Among their suggestions is to drop the market approach for determining the discount rate and instead develop a discount rate "guided by the expected return on assets", Alfred Gohdes of Towers Watson and Georg Thurnes of Aon Hewitt Germany noted in the joint paper shown exclusively to IPE.
The actuaries suggested using a rate "akin to the Level B discount rate" as set out in the QIS technical specifications – a discount rate based on the expected return of assets and the asset allocation of the IORP.
"This would, at least conceptually, permit a consistent approach to both sides of the balance sheet," Gohdes and Thurnes said.
The authors said they were in principle unopposed to a set of European rules governing the types of benefits paid by IORPs, as long as these could "sensibly and over a suitably long convergence period [be] applied in all jurisdictions across Europe".
However, both actuaries were convinced that to develop such rules required a "significant amount of additional understanding of the legal environments by the EC and EIOPA".
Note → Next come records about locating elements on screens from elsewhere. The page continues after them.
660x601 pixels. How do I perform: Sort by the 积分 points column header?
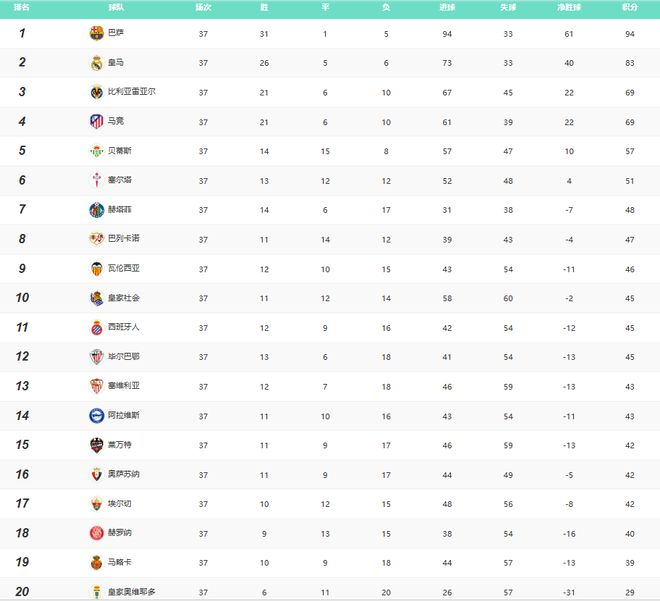630,7
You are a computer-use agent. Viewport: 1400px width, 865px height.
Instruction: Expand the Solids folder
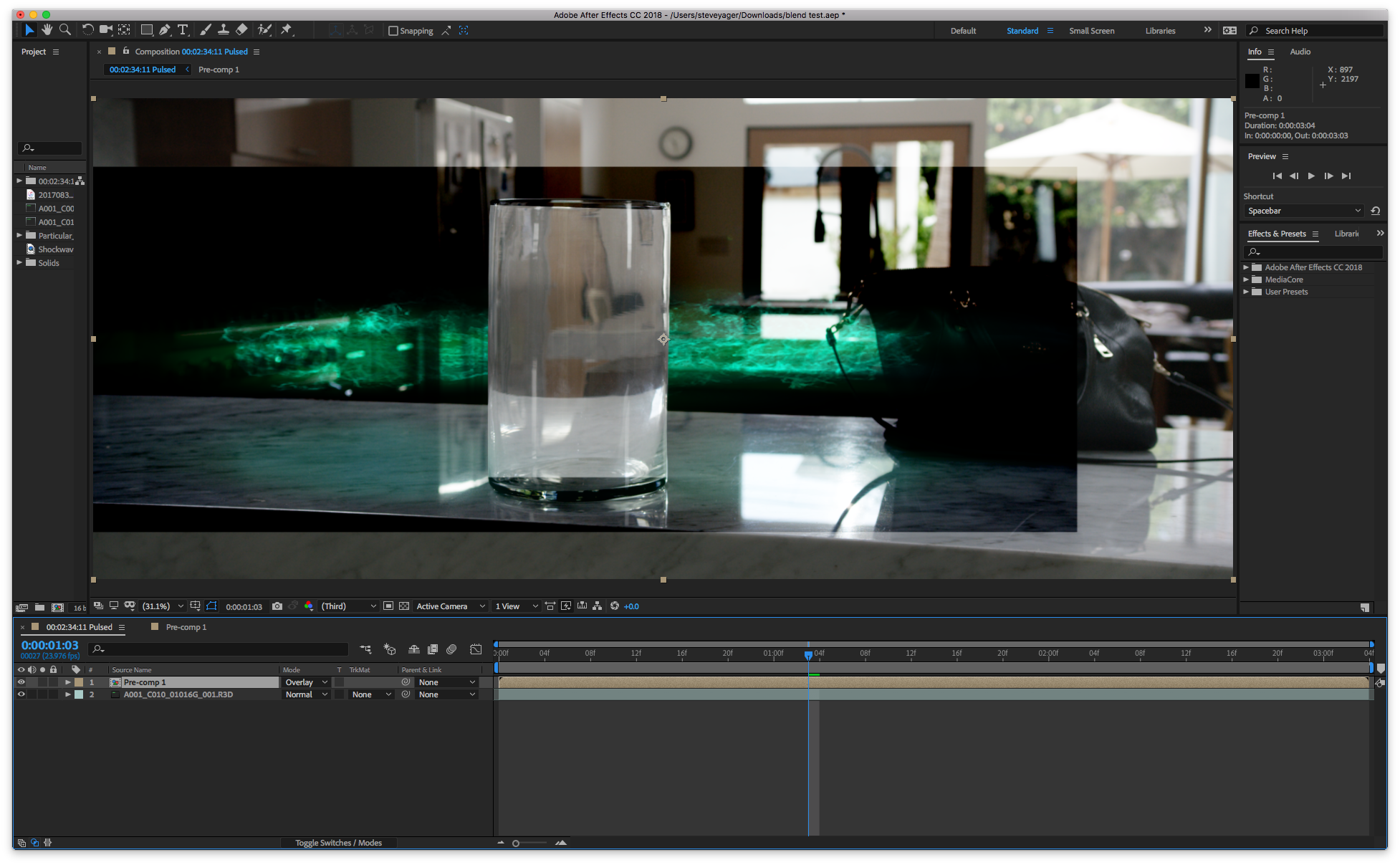[x=19, y=263]
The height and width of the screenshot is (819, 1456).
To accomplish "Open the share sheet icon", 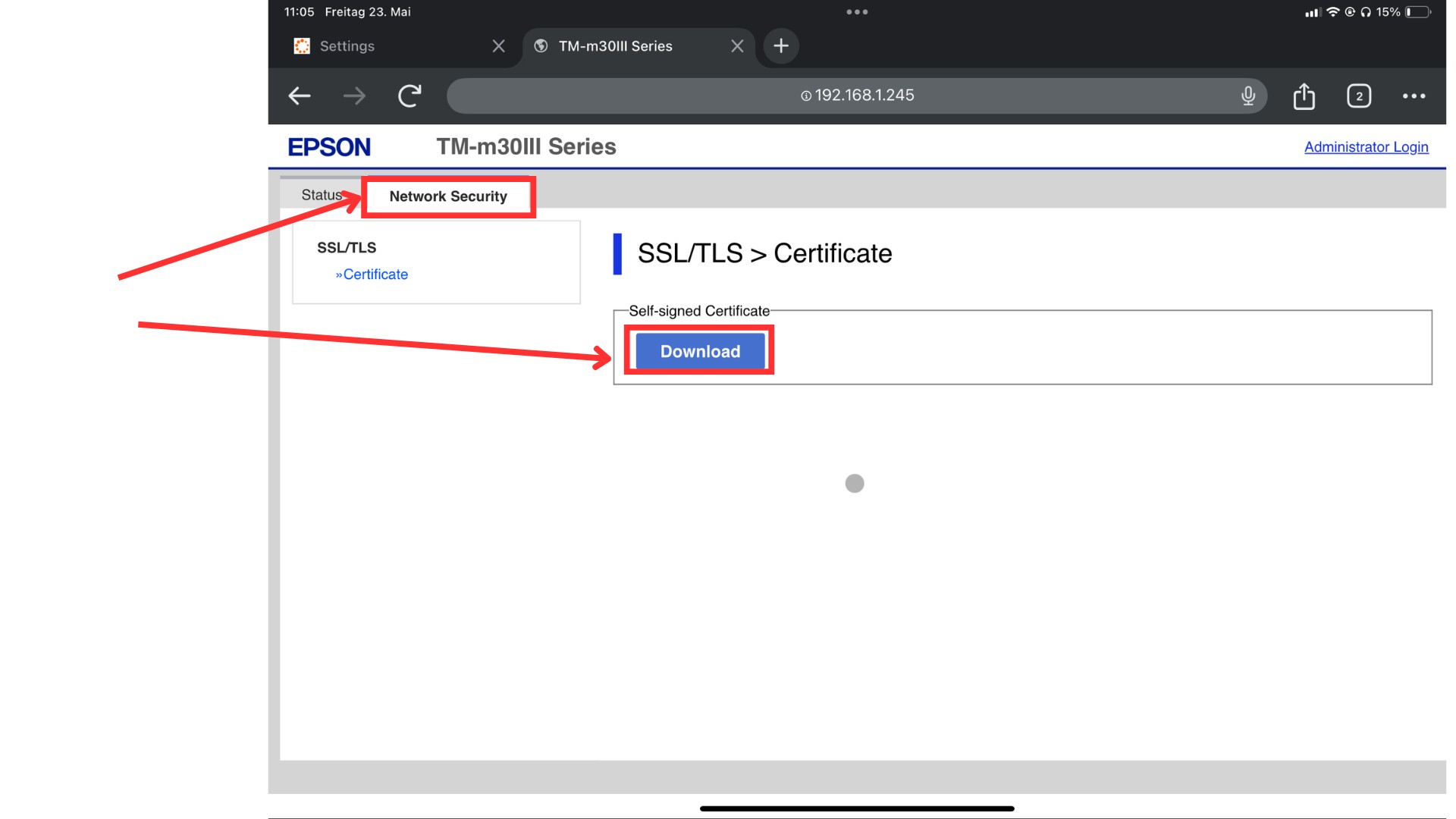I will (x=1304, y=96).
They noted that the "many issues arising from the quantification" of subjects such as sponsor support, pension protection schemes, the level of risk margin and the classification of differing benefit types "became very evident from the QIS" and needed "significant" further development.
Both added that they believed the level of risk margin was set "unacceptably high for most practical purposes".
The actuaries further called on the European Commission to be more transparent in its aims and goals, as a lack of information on key proposals had left stakeholders "in the dark".
The consultancies were most critical of the fact the Commission and EIOPA failed to mention in the more than 600 pages of written material provided for the QIS that the holistic balance sheet (HBS) was not a balance sheet, as such, but a "tool to facilitate prudential supervision", as EIOPA chairman Gabriel Bernadino explained in speeches toward the end of last year.
"If the HBS were a balance sheet in the traditional sense, the sponsoring employer(s) would probably have to recognise corresponding liabilities on their balance sheet where the IORP recognised corresponding assets," the actuaries pointed out.
Gohdes and Thurnes even went as far as to say this omission was tantamount to "wilfully damaging occupational pensions".